To be honest, if I’d thought it was really going to work, the book I’d feel least conflicted about reviewing would be The Chasm and the Collision, which is certainly my most wholesome, family-friendly story, written specifically with my children in mind at the time*.  I’m quite proud of the world-building I did in it, which includes telepathic plants, mole-weasel creatures called orcterlolets who can directly manipulate the local shape of space itself, flying manta-ray like monstrosities called gowstrin, a bit of bastardized M-theory describing universes floating next to each other in “the bulk” and in danger of colliding, and three middle-schoolers who inadvertently get caught up in the emergency attempt to prevent that collision, which would destroy everything in our universe as well as the one of Osmeer.  And, of course, as I say in the jacket blurb, our heroes must try to help prevent this cosmic catastrophe while not getting in trouble for being late for school.

Yeah, I don’t feel any qualms about recommending that book to pretty much anyone.  My sister has read it more than once, and the last time she did, she actually thanked me for writing it.  That was pretty huge.

The Vagabond, of course, being a horror story, is far from as family-friendly as CatC, but it is coming along nicely, and it is fast-paced, and a far more in-your-face horror story than, say, Unanimity.  The horror in the latter is complicated, partly psychological, partly existential, involving the threat of the complete loss of free will, autonomy, self-awareness, etc., without anyone even knowing of the threat, let alone being able to do anything about it.  At least with a traditional, moustache-twirling, evil incarnate type villain, you know what you’re up against and can make a stand.  When the villain is one of the people you love most in the world, who doesn’t even think that he’s doing anything bad, and about the threat from whom you know only because he told happily you, things are a little dicier**.  At least, I think so.

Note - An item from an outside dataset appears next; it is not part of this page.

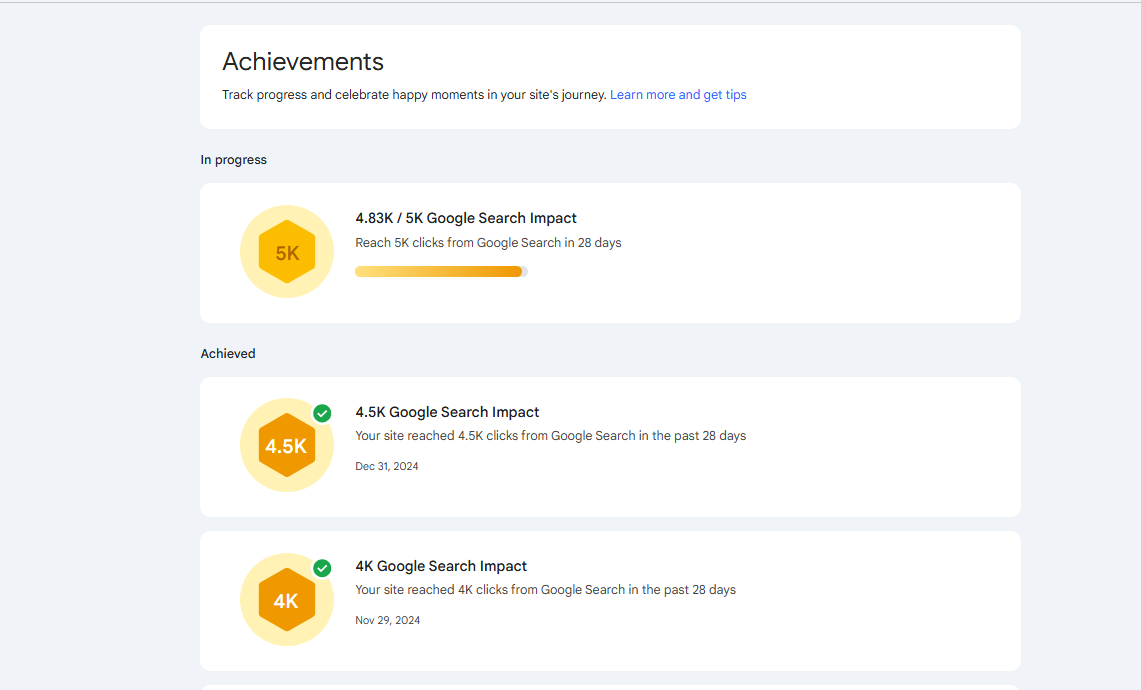Select the 4.5K Google Search Impact title

click(447, 412)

But The Vagabond will probably be more straightforward fun for most people, and it is certainly shorter.  Still, if you read only one of my books, I would recommend The Chasm and the Collision, without knowing more about your preferences and tastes and whatnots.

With that, I think I’ll draw this prematurely written blog post to a close.  I do, honestly, hope that all of you who are in the US have as good a Thanksgiving as possible, while doing everything you can to keep yourselves and those you love safe and healthy.  Hopefully, you can console yourself by imagining the November blow-out that will come once we have this latest virus*** under better control.  “So tighten your belts, and think with hope of the tables of Elrond’s house!”

TTFN

Thanksgiving (2)


*I don’t think either of them has read it, or any of my other books, though each book is dedicated to them.  They don’t want to have much to do with me since the time I was invited to be a guest of the State of Florida for three years…in fact, my son won’t interact with me at all, though my daughter does stay in contact, and shares news of her various adventures.

**I think that’s a neologism.  Certainly, MSWord doesn’t recognize it.

***And our various politicians and the political processes itself.